Daum: I also think that many people don’t make any distinction between an essay and a memoir or confession, and I always want to be really clear with people that for me an essay is an outward inquiry, it’s trying to figure out a problem, and I would never ever sit down and write an essay unless it was going to transcend my own experience.
Didion: Right, but it is built on personal reference points because an essay has an “I” in it.
Daum: Yeah, but it’s not memoir. Memoir is allowed to stop at the end of the specific experience, and I think the essay demands transcendence and a thesis. I don’t see it as a confessional, because I think you should know everything about the narrator but nothing about the author, which I always felt you pulled off beautifully. As readers we’re very much at arm’s length the whole time.
Didion: Very few people realized that.
Hicklin: So it doesn’t feel that you are exposing yourself to other people’s scrutiny?

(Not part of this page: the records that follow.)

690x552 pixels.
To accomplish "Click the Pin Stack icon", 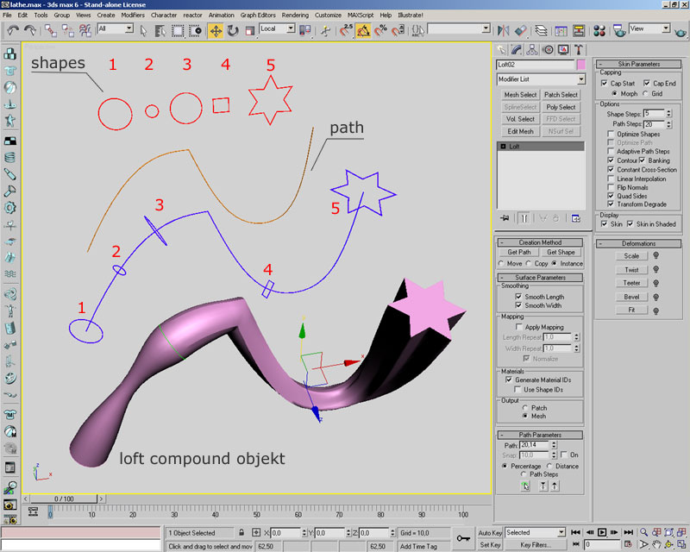I will point(503,217).
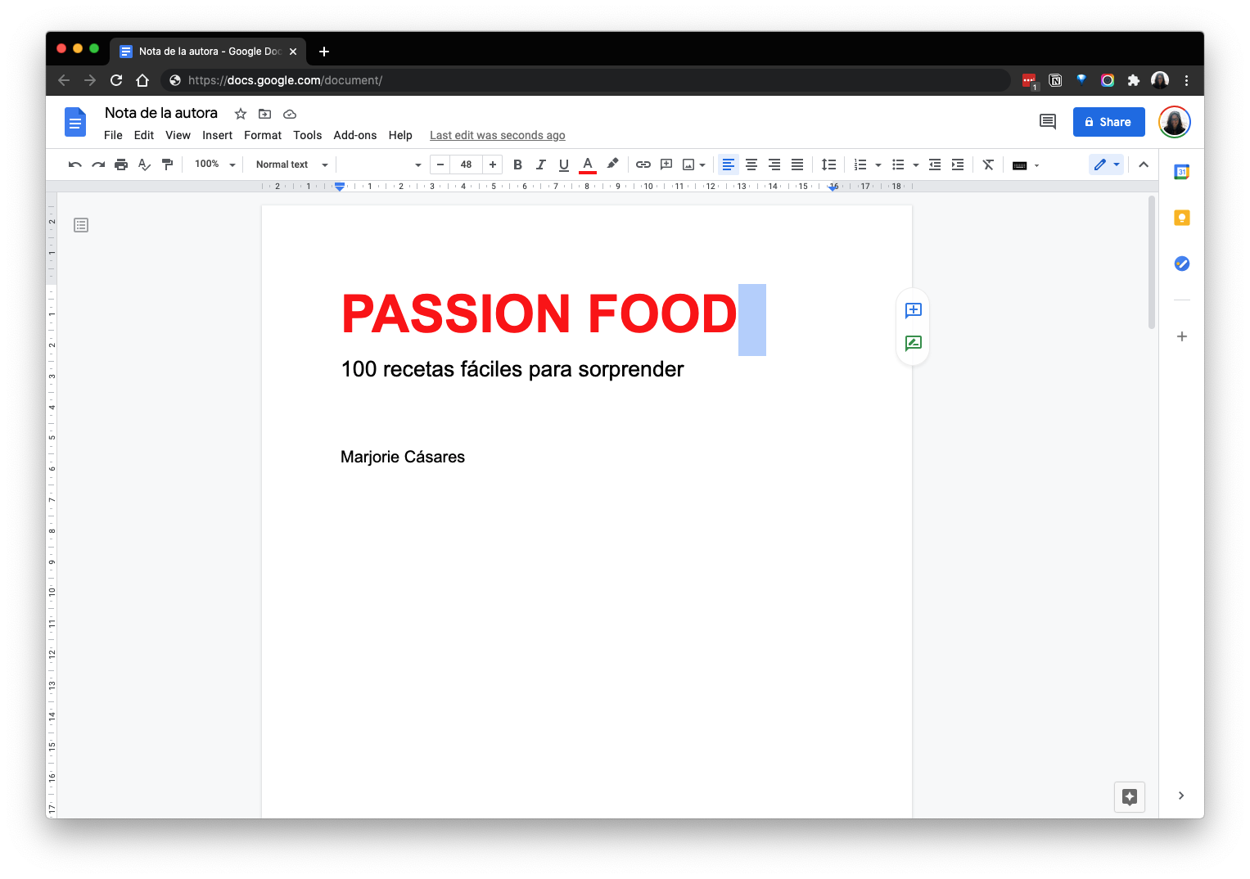Open 'Last edit was seconds ago' link
1250x879 pixels.
click(497, 135)
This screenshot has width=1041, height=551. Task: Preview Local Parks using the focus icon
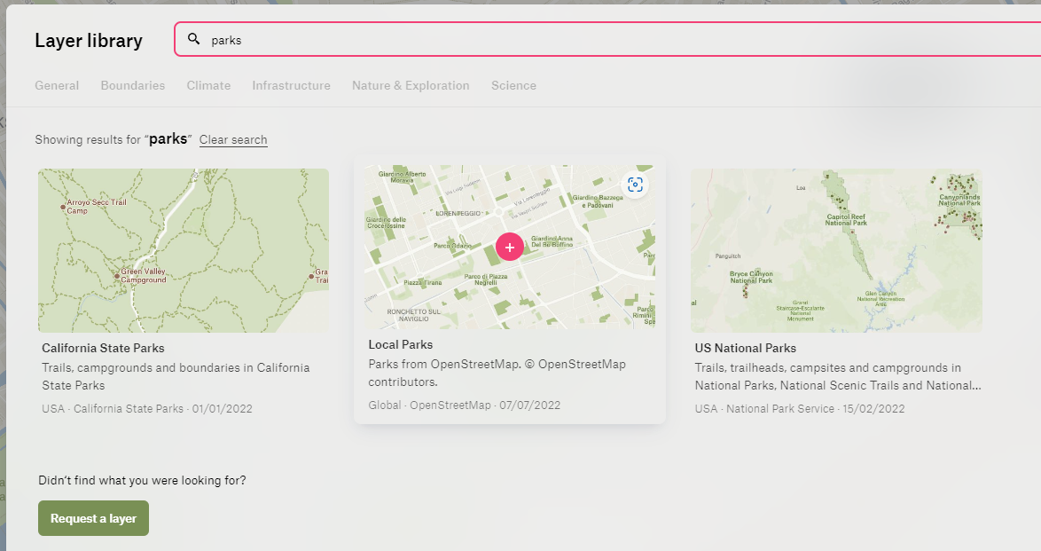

Didion: I didn’t feel that way, no. As I said, there came a point where so many people thought that I was exposed to their scrutiny, that I was unable to respond adequately to the emotional weight that they were laying on it.
Daum: Can you remember any specifics?
Didion: There was just a lot of mail that i was unable to answer. I couldn’t deal with everybody’s baggage in a way.

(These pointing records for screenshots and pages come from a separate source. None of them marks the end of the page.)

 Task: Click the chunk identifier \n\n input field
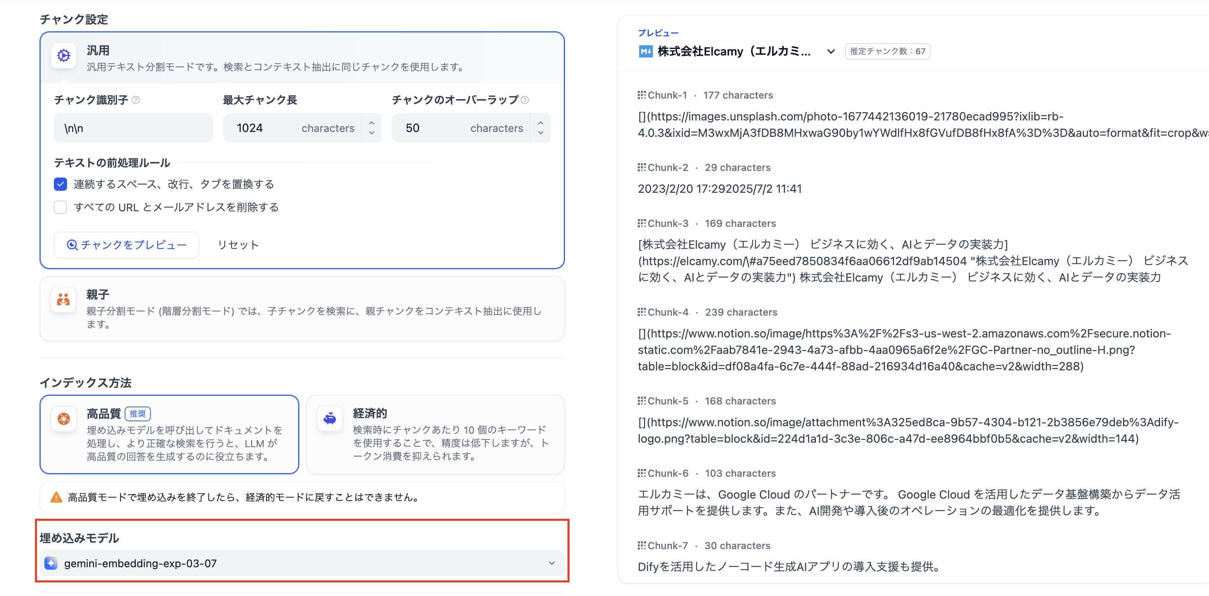point(133,128)
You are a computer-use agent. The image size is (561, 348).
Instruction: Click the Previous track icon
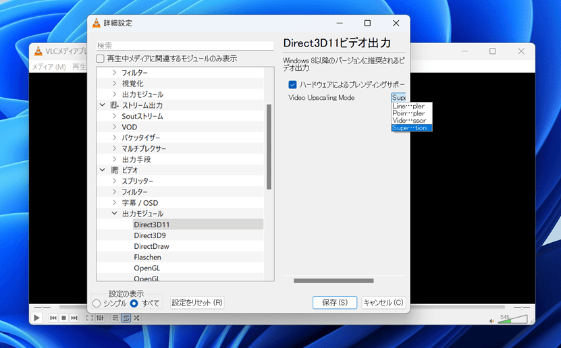click(53, 318)
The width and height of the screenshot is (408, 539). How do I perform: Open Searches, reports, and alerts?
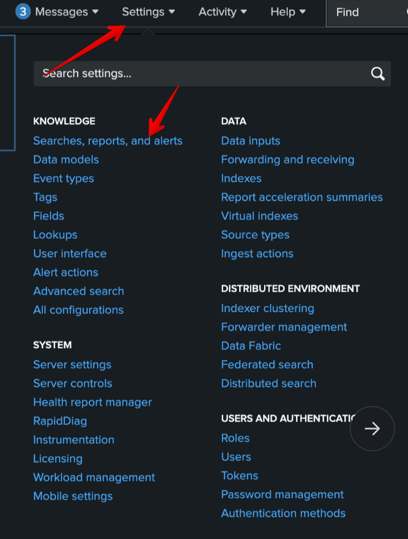[108, 141]
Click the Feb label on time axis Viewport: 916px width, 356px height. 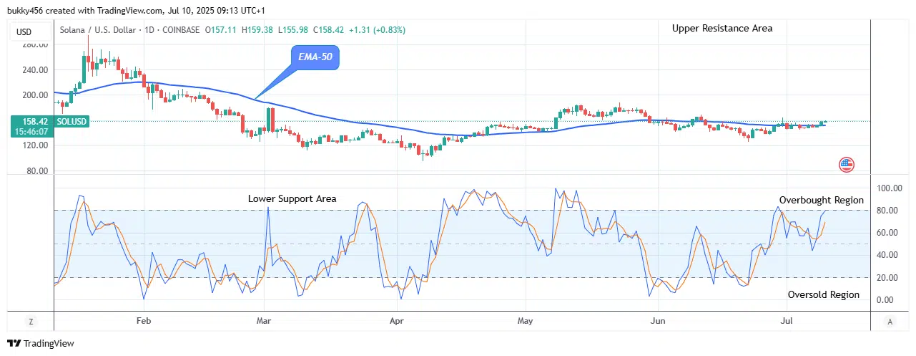tap(144, 322)
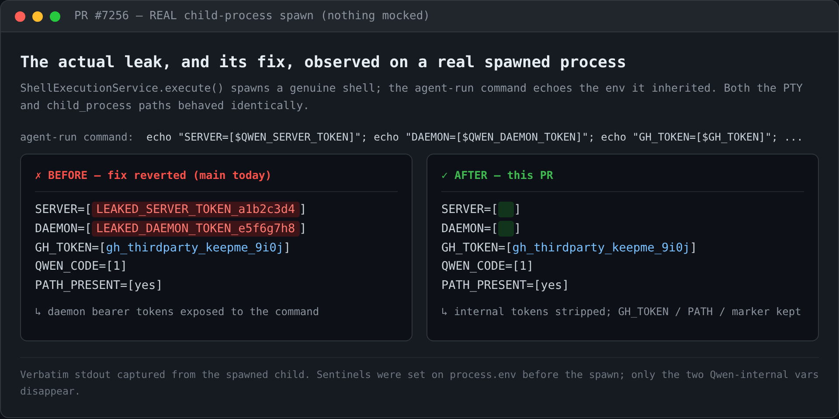Click the green maximize window dot

pos(55,17)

Hicklin: You said in one of your essays collected in The White Album, “If I believed that going to a barricade would affect man’s fate in the slightest, I would go to that barricade, but it would be less than honest to say that I expect to happen on such a happy ending.” You wrote that in 1970. Do you still feel the barricades are ineffective?

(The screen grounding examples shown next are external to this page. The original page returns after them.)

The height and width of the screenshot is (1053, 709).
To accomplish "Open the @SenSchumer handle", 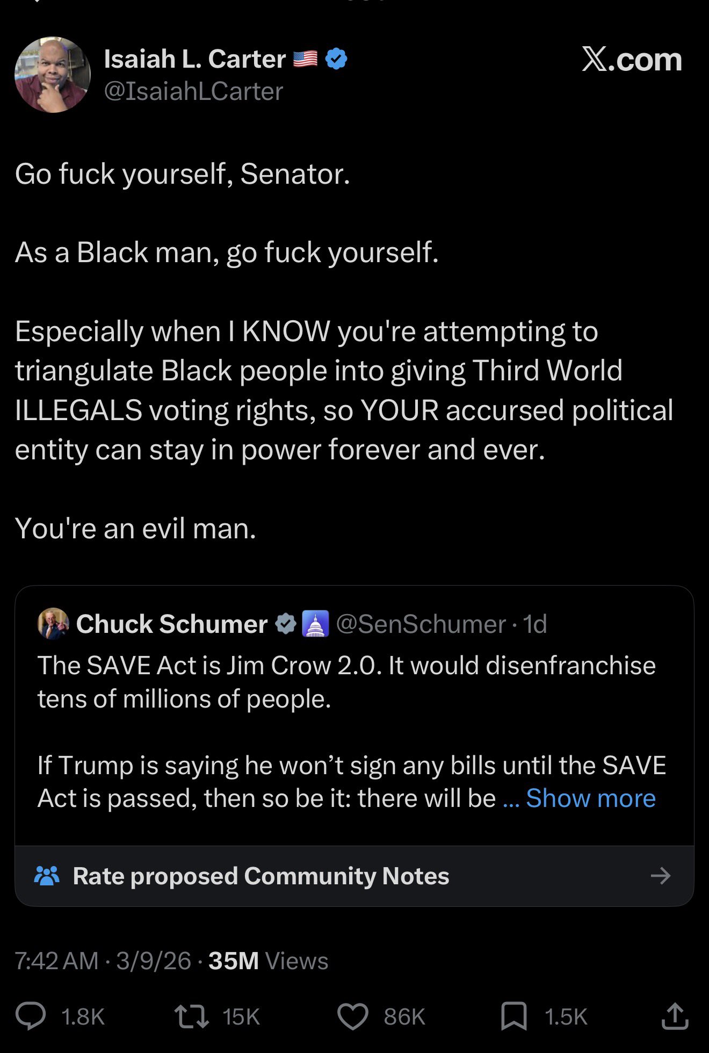I will [x=421, y=624].
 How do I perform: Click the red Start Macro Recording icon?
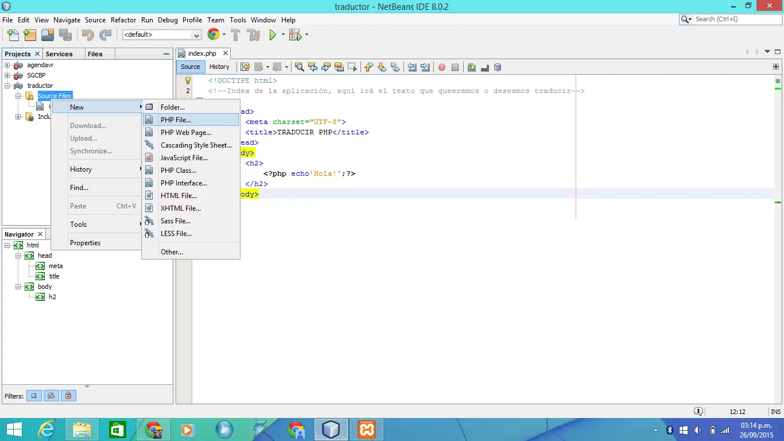tap(442, 67)
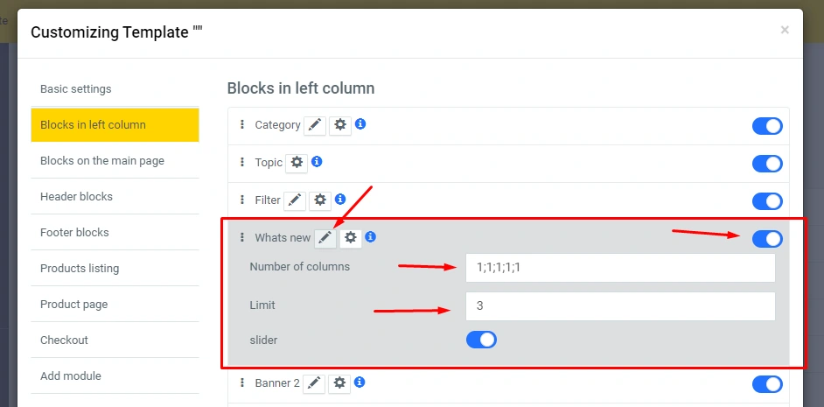The image size is (824, 407).
Task: Disable the Filter block toggle
Action: [767, 201]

Didion: I don’t think that they are effective, but I think that sometimes you have to go to them, but in full knowledge that it’s futile. The huge demonstrations here and in Europe before the Iraq war did not delay the course of that war, and I always thought that with Vietnam it was less the demonstrations than the fact that it was brought home to large numbers of voters that this was a no-win and people were getting killed and money was being spent and it wasn’t getting anywhere.
Daum: It was all before my time, but I always wondered how much of the antiwar hippie movement was really an aesthetic manifestation.
Didion: A lot of that was aesthetic.
Daum: But would you characterize the counterculture as an upper-middle-class thing?
Didion: No, as a middle-class phenomenon. There was a huge new middle class created by World War II and the G.I. bill.
Hicklin: Why do you write?
Didion: To figure out what I’m thinking. I really just don’t go around most days with a lot of celery formed thoughts in my head, or even reactions to things. So in order, at least, to stay sentient I have to write.
Daum: I find that, too. I don’t literally know what I’m thinking until I start writing, but sometimes I feel that once I do arrive at the thing it then feels separate, and it’s almost like a conceit, and it doesn’t seem authentic in some ways, but you have to go with it.
Didion: Which is what’s so scary about it.